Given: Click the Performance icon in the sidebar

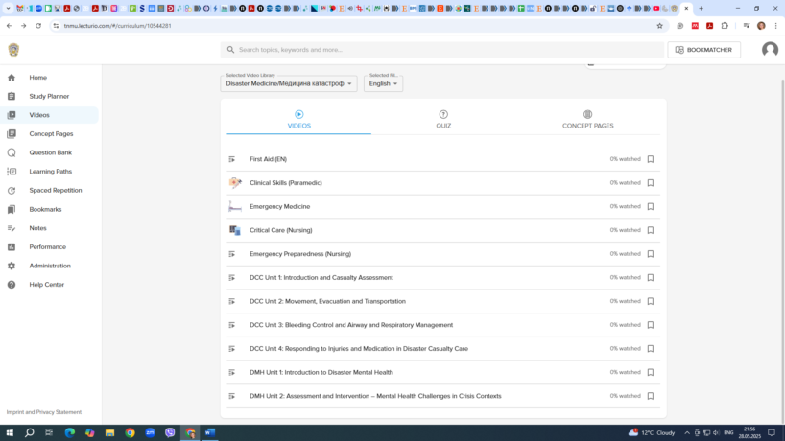Looking at the screenshot, I should point(12,247).
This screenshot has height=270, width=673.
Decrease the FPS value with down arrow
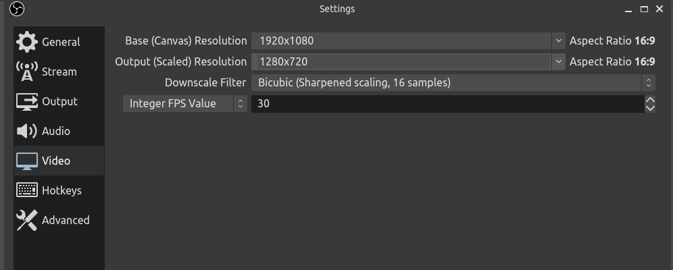650,108
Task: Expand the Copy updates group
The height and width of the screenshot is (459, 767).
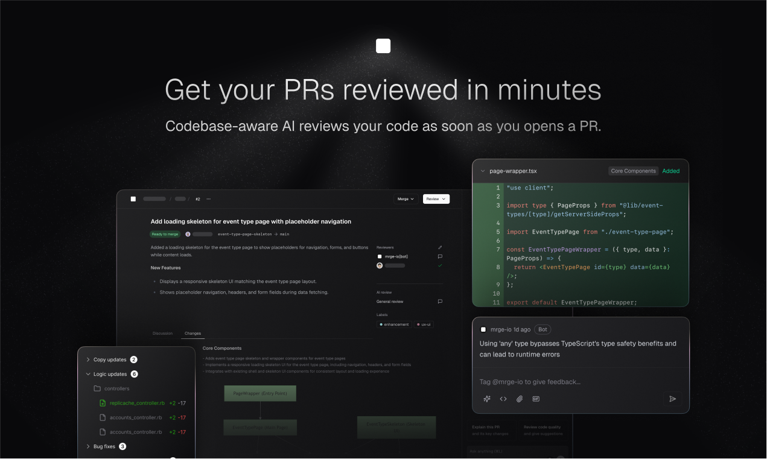Action: pos(88,359)
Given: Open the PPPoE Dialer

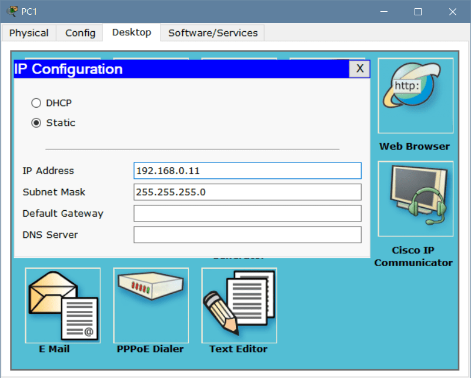Looking at the screenshot, I should coord(151,305).
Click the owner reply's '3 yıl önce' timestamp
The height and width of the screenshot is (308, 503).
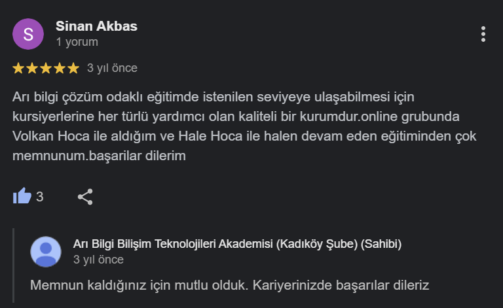[98, 260]
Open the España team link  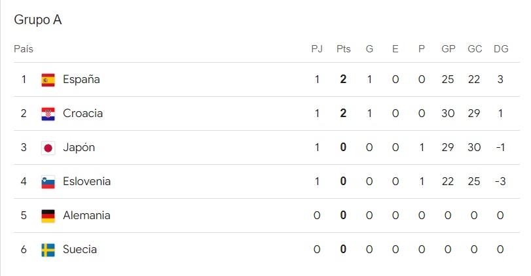pyautogui.click(x=81, y=80)
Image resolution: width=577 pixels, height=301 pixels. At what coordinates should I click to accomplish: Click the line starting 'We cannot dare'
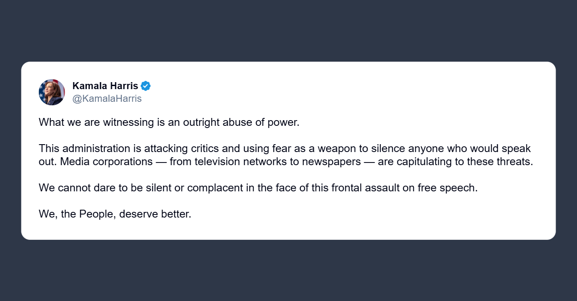[258, 188]
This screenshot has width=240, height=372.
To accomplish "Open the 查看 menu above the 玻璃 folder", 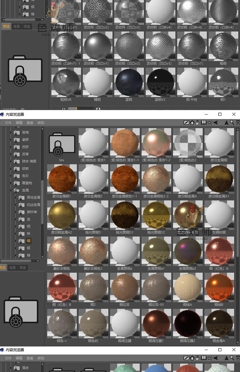I will (x=30, y=123).
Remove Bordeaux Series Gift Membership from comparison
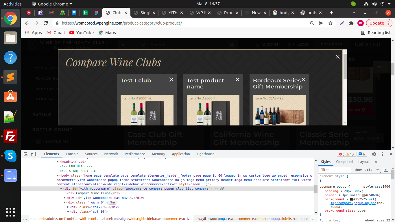The width and height of the screenshot is (395, 222). click(x=304, y=79)
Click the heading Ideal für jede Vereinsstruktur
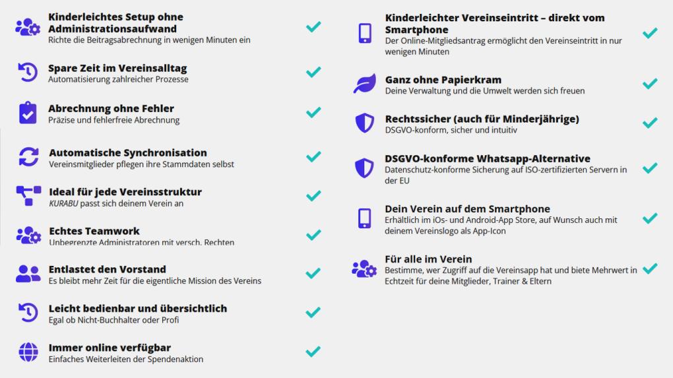This screenshot has height=378, width=673. [x=125, y=192]
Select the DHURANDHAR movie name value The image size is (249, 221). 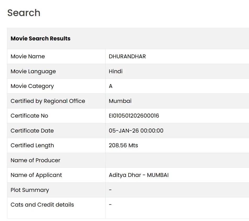tap(127, 56)
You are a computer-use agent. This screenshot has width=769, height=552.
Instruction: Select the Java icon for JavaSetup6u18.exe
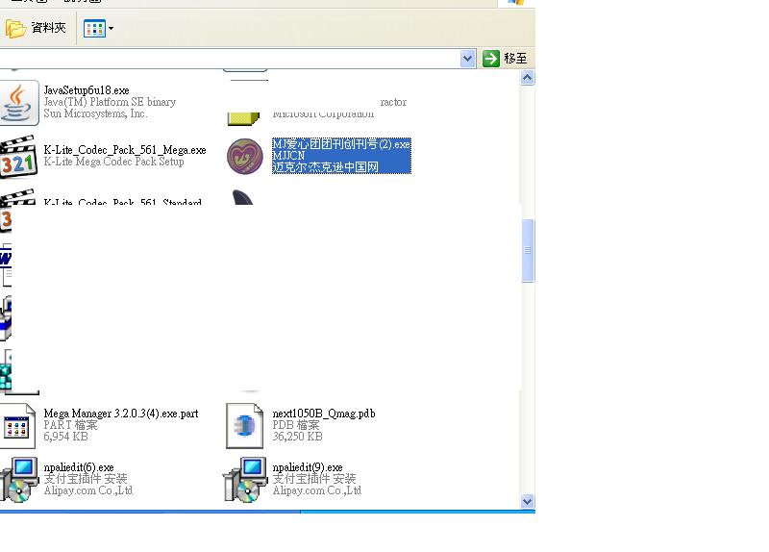point(17,103)
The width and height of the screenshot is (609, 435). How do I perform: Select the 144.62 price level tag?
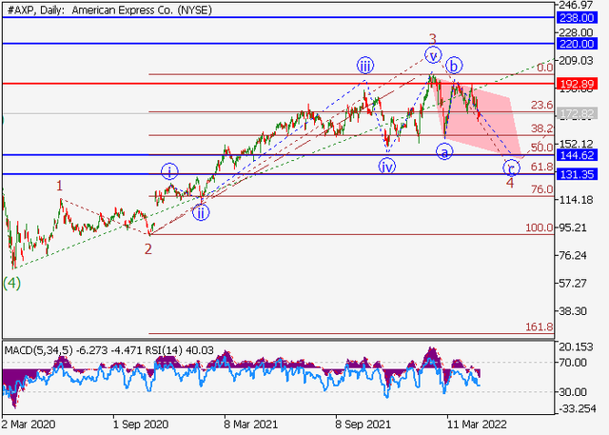click(582, 155)
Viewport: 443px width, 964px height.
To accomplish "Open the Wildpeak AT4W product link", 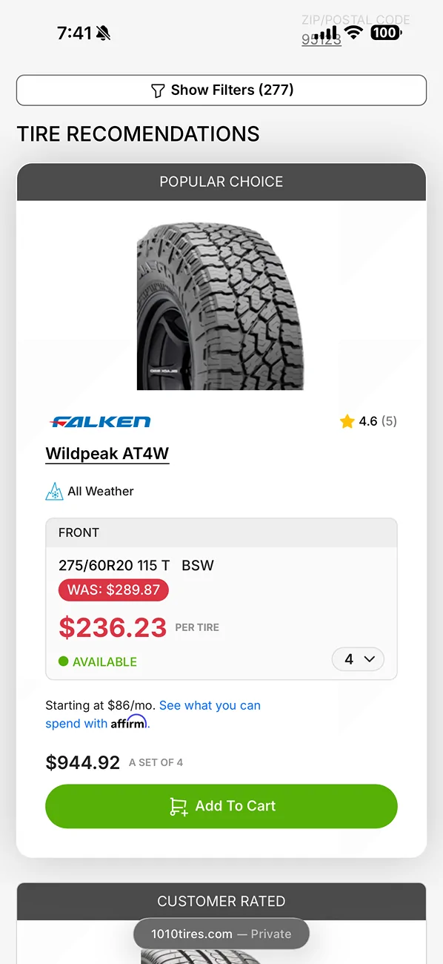I will tap(107, 453).
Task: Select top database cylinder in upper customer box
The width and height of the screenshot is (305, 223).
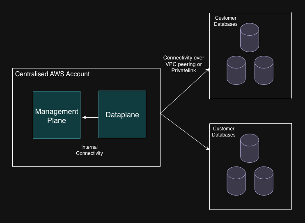Action: pyautogui.click(x=250, y=37)
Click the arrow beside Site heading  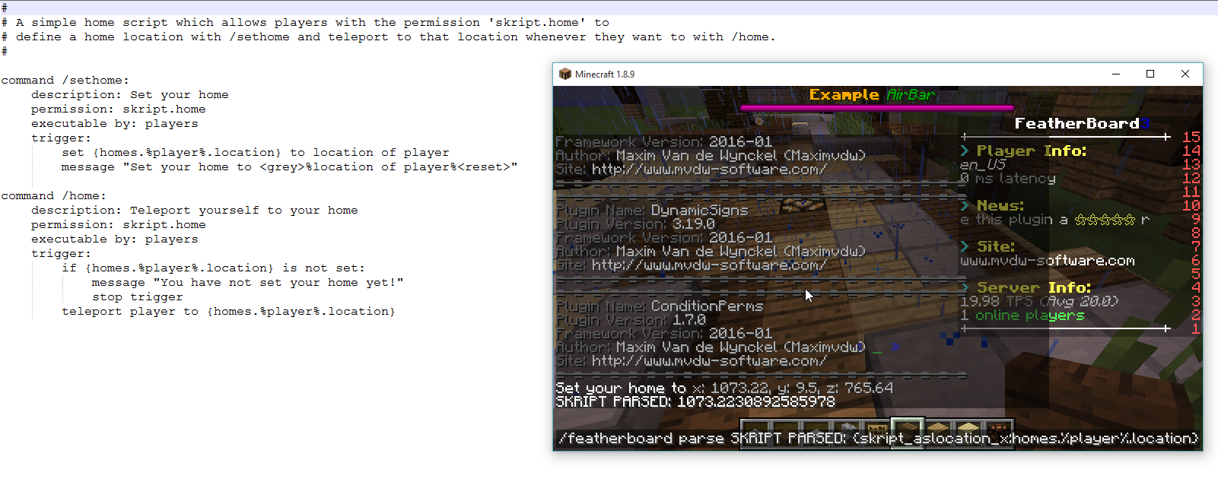tap(965, 246)
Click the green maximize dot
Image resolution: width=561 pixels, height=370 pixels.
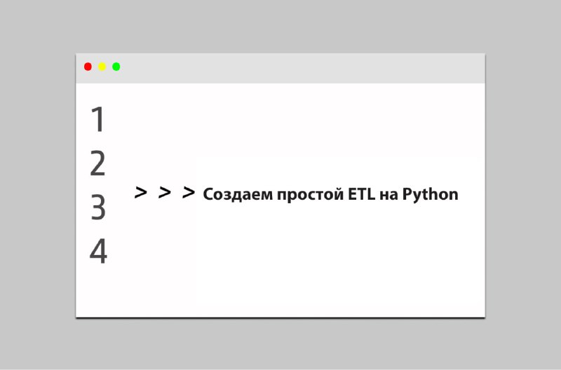(x=116, y=67)
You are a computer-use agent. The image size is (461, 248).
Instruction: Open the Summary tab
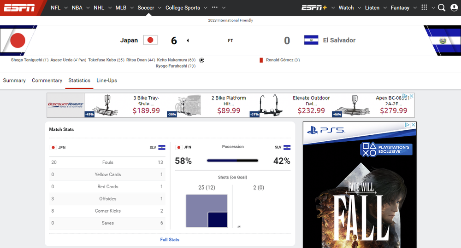14,81
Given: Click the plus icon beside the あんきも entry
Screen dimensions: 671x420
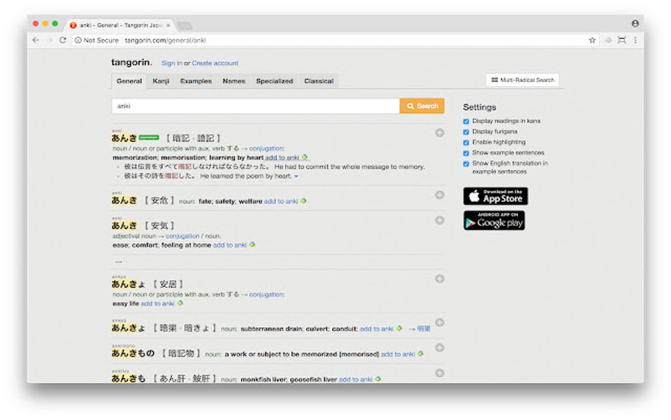Looking at the screenshot, I should point(439,372).
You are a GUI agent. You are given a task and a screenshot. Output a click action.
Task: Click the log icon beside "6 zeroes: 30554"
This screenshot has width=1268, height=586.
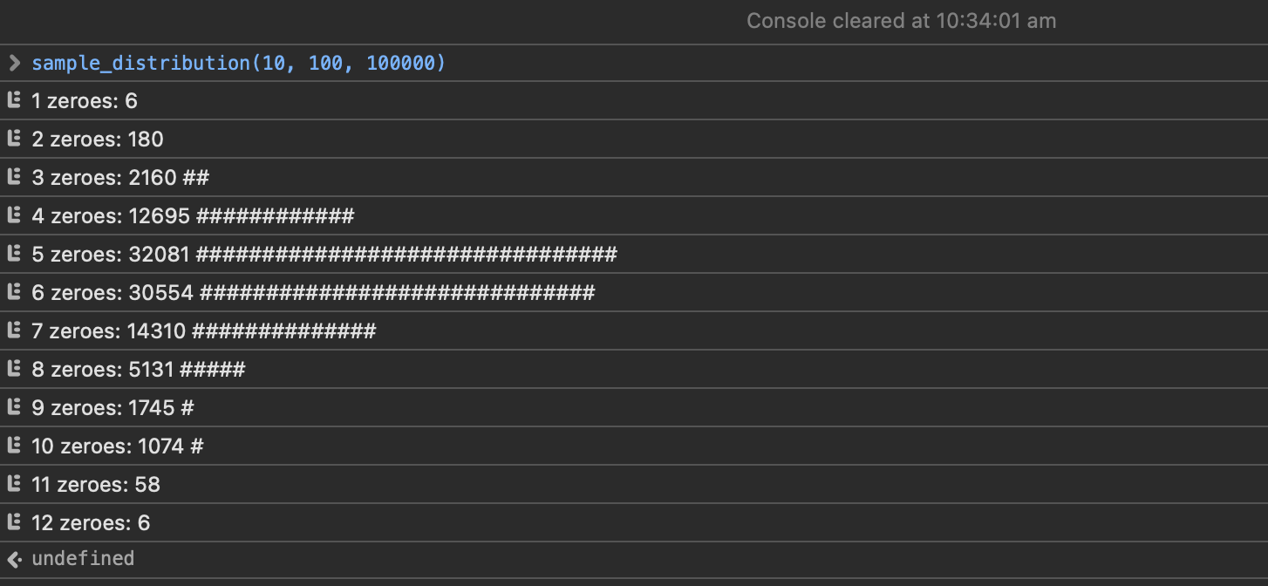tap(13, 292)
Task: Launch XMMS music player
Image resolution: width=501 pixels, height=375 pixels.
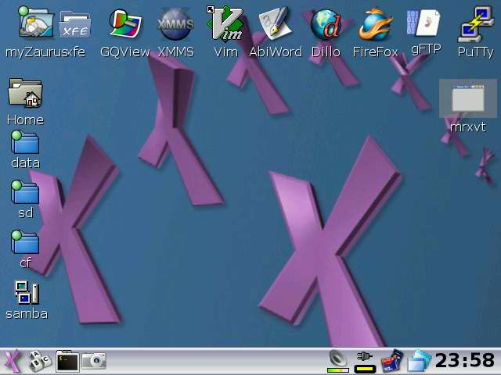Action: (175, 25)
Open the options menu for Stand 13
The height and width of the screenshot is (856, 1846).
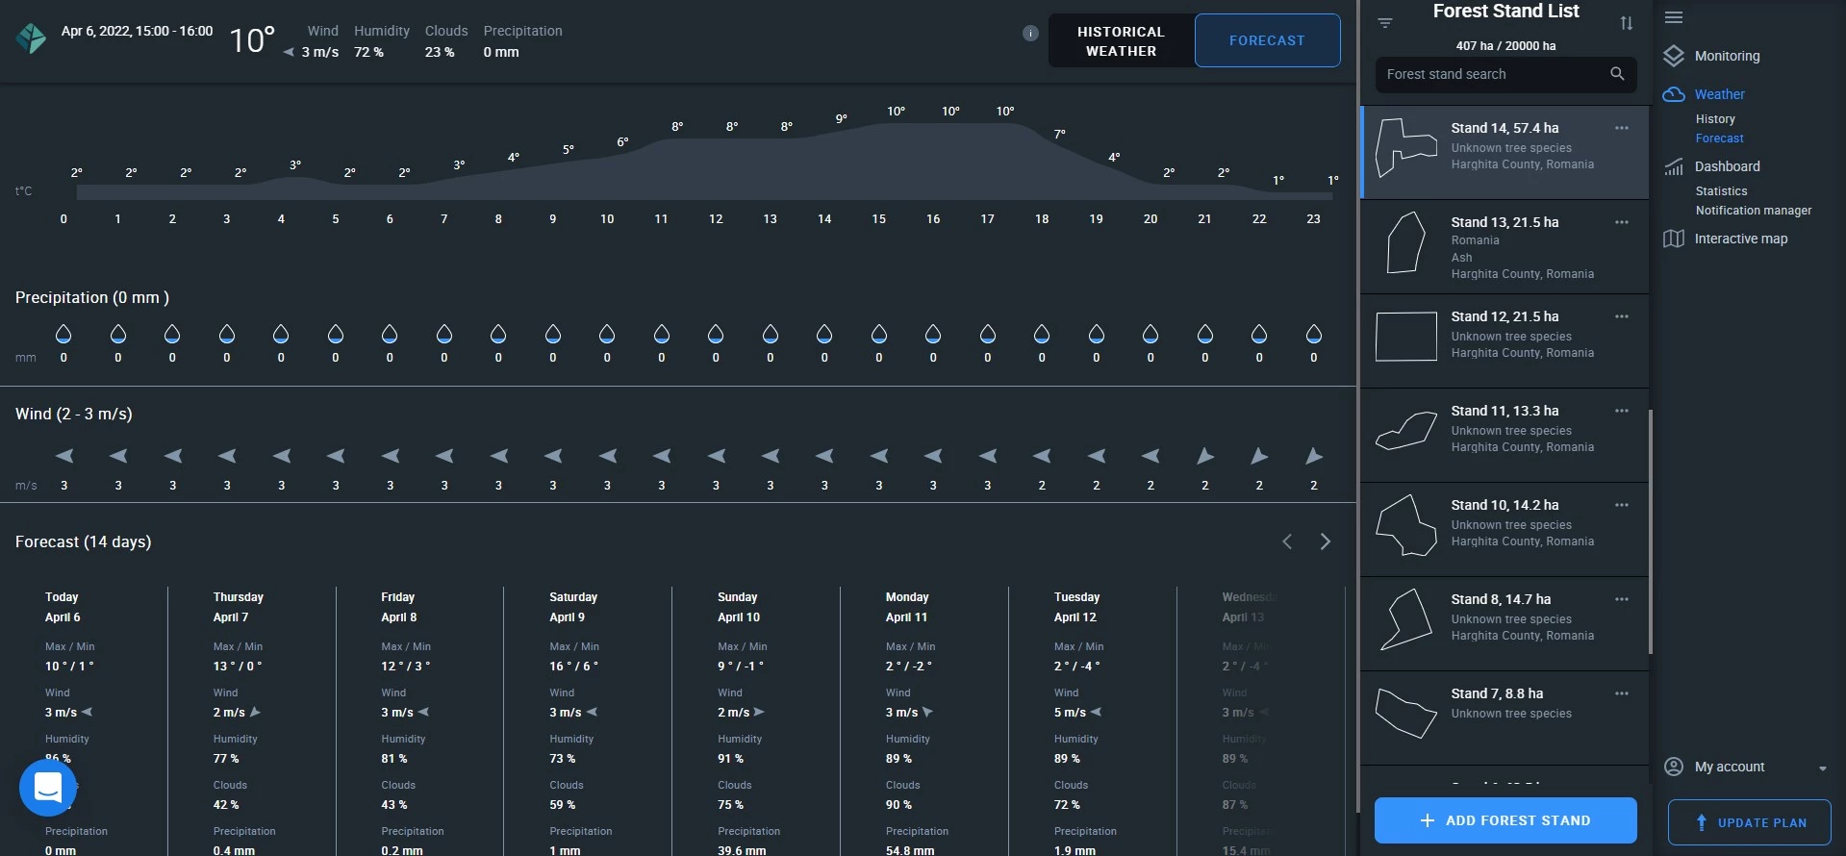(1622, 222)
☆ ☆ ☆ ☆ ☆
-- ASSIGNED TASK --
Leave out the pictures, and write out exactly the lines from the one containing "Screen dimensions: 671x420" through the last line of the listing, both included.

-- RESPONSE BOX --
Screen dimensions: 671x420
Looking at the screenshot, I should point(439,372).
You are a GUI agent. You are given a task and a screenshot. Output a click action.
Task: Click the log icon beside "6 zeroes: 30554"
This screenshot has width=1268, height=586.
tap(13, 292)
Task: Launch XMMS music player
Image resolution: width=501 pixels, height=375 pixels.
Action: (175, 25)
Open the options menu for Stand 13
The height and width of the screenshot is (856, 1846).
(1622, 222)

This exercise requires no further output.